There are moments when you want to cringe at the danger these girls are in. They slip through the bedroom window and hang out on Hollywood Boulevard, they experiment sexually with kids older and tougher than they are, they all but rape "Luke the lifeguard boy" (Kip Pardue), a neighbor who accuses them, accurately, of being jail bait. They want to fly close to danger without getting hurt, and we wait for them to learn how hard and cruel the world can be.

When I meet Reed at Sundance she was with the film's director, Catherine Hardwicke, who told one of those Only in Southern California stories: Hardwicke was dating Reed's father, Reed was having problems, Hardwicke suggested she keep a journal, she wrote a screenplay instead, Hardwicke collaborated on a final draft and became the director. Of Reed it can only be said that, like Diane Lane at a similar age, she has the gifts to do almost anything. Although this is Hardwicke's directing debut, she has many important credits as a production designer ("Tombstone," "Three Kings," "Vanilla Sky") and the movie is smoothly professional, especially in the way it choreographs the comings and goings in Holly Hunter's chaotic household. Hunter gave a famous performance in "Broadcast News" (1987) as a hyperactive news producer who was forever trying to keep all her plates spinning; her problems here are similar. We know exactly how she feels as she trips on a loose kitchen tile and starts tearing up "the goddamn $1.50 a square foot floor." Who is this movie for? Not for most 13-year-olds, that's for sure. The R rating is richly deserved, no matter how much of a lark the poster promises.
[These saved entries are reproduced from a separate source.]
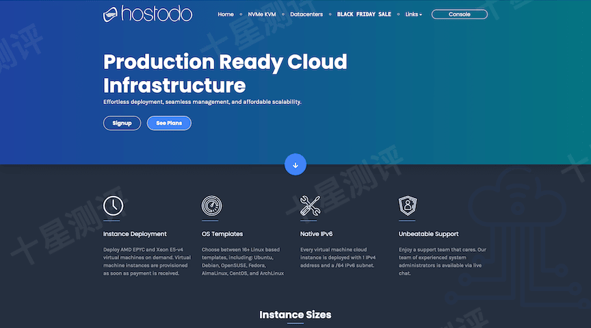This screenshot has width=591, height=328.
Task: Click the disc icon above OS Templates
Action: [212, 205]

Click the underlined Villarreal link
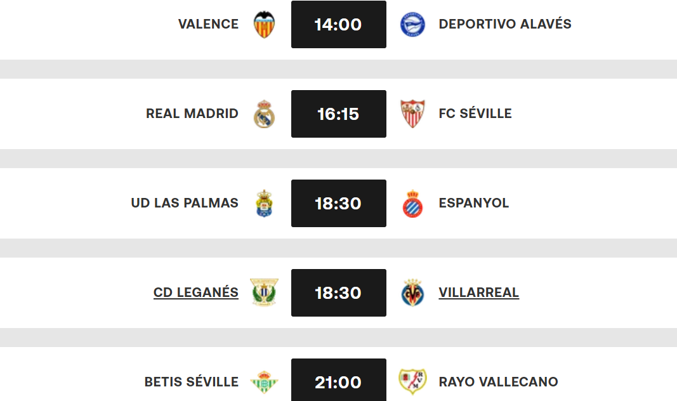point(479,293)
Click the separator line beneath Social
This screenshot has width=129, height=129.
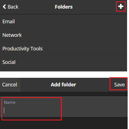click(65, 68)
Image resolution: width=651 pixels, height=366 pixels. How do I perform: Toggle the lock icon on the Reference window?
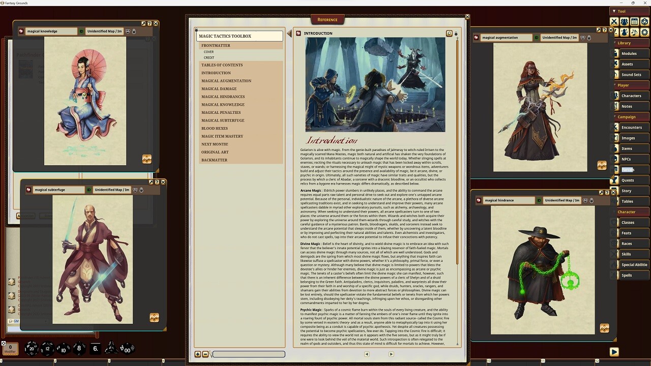(x=455, y=34)
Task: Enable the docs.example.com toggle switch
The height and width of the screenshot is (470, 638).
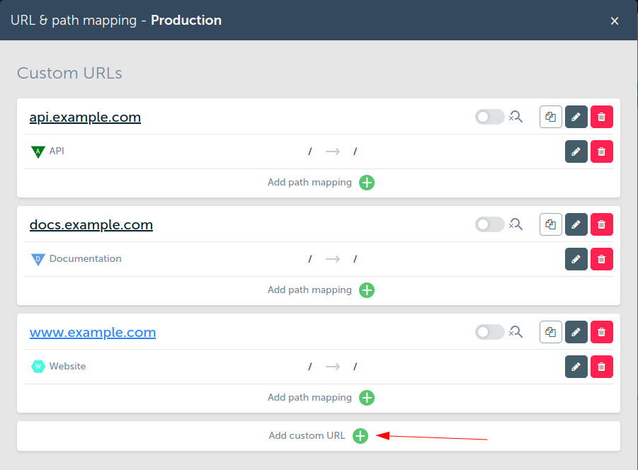Action: point(489,225)

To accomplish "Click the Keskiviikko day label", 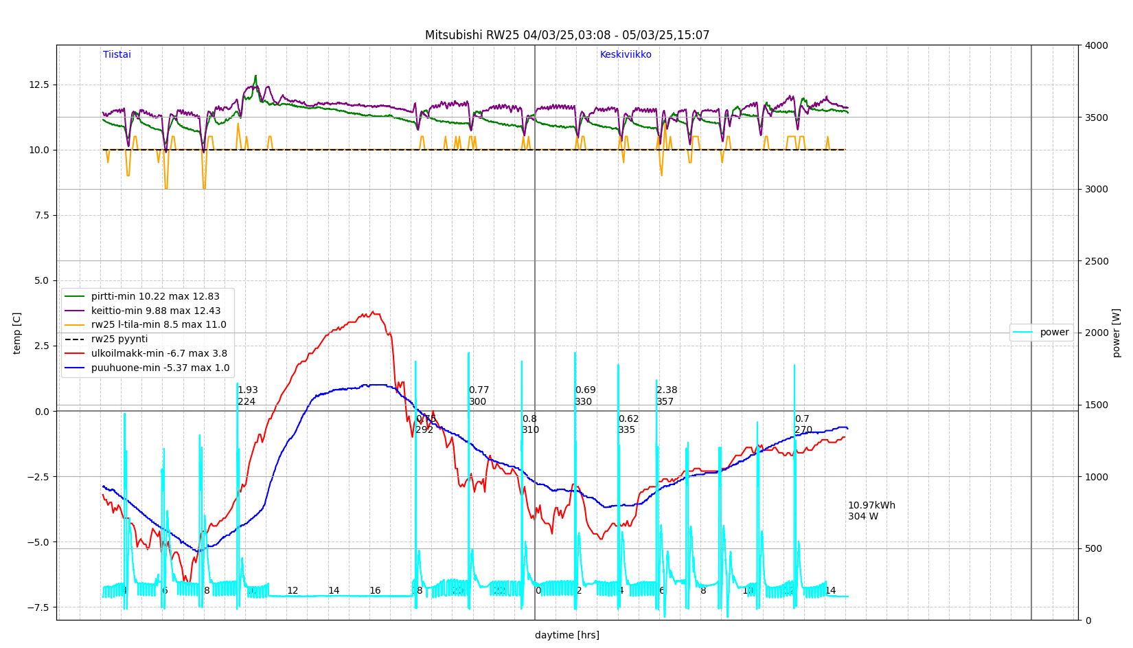I will [626, 55].
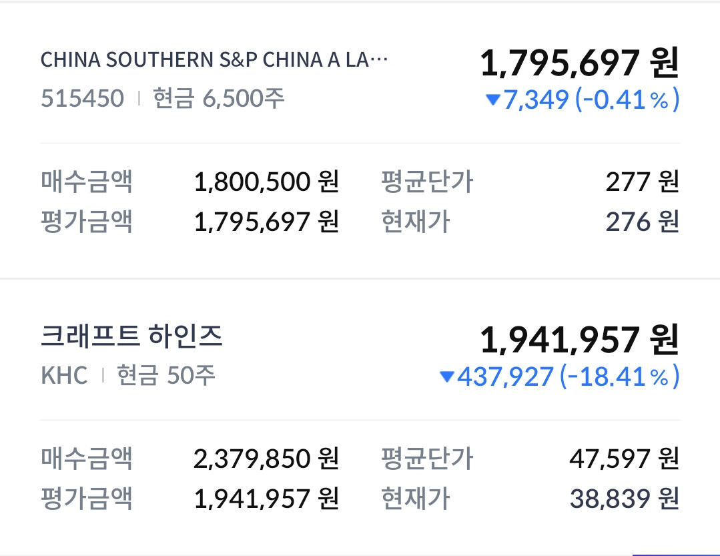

Maybe the film is simply for those who admire fine, focused acting and writing; "Thirteen" sets a technical problem that seems insoluble, and meets it brilliantly, finding convincing performances from its teenage stars. showing a parent who is clueless but not uncaring, and a world outside that bedroom window that has big bad wolves, and worse.

Note: Watching 'Thirteen," I remembered another movie with the same title. David D. Williams' "Thirteen" (1997) tells the story of a 13-year-old African-American girl named Nina, who runs away from home and causes much concern for her mother, neighbors and the police before turning up again. This movie is set in a more innocent place, a small Virginia town, and has a heroine who has not grown up too fast but is still partly a child, as she should be. The film, which I showed at my Overlooked Film Festival, is apparently not available on video; it would be a comfort after this one.